= Court History of David =

Hypothetical biblical source text

The Court History of David (frequently called simply the Court History, and also known as the Succession Narrative) is one of the two hypothetical main source documents of the Books of Samuel, the other being the Accession History. It is viewed as a continuous and self-contained document that covers 2 Samuel 9 – 20 and 1 Kings 1 – 2. The Court History includes several stories with a distinctly negative attitude towards King David (e.g., the story of his adultery with Bathsheba).

German theologian Leonhard Rost described the history of David's family in and as a Succession Document aiming to justify Solomon's succession to the throne of the United Monarchy after the death of David. American theologian James Flanagan later argued that behind this Succession Document lay an earlier work, a Court History, which sought to legitimate David's rule over the kingdoms of Judah and Israel. Tremper Longman and Raymond Dillard suggest it is "rare to find as much unanimity among critical scholars as has attended the isolation and identification of the so-called Court History of Succession Narrative."

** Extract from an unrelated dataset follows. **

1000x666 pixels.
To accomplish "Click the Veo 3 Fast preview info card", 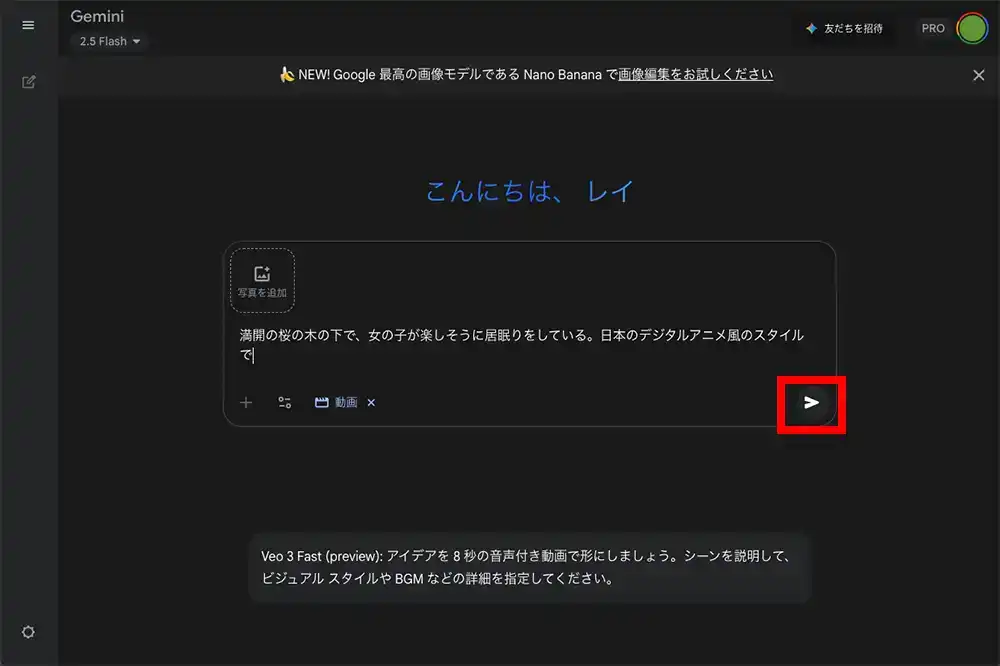I will click(x=529, y=568).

Richard Elliott Friedman suggested in his book The Hidden Book in the Bible (1999) that the Court History and the Accession History were originally part of a single historical epic written by the Yahwist author covering the history of the Israelite world until the time of David and Solomon. Friedman's thesis in The Hidden Book in the Bible is that the Yahwist author wrote many of the most familiar stories in the Hebrew Bible, including the stories of Adam and Eve, Abraham, Moses, and David, as one unified text.

Adrien Bledstein argues that Tamar wrote part of the Succession Narrative, finding solace by writing the life of her father David.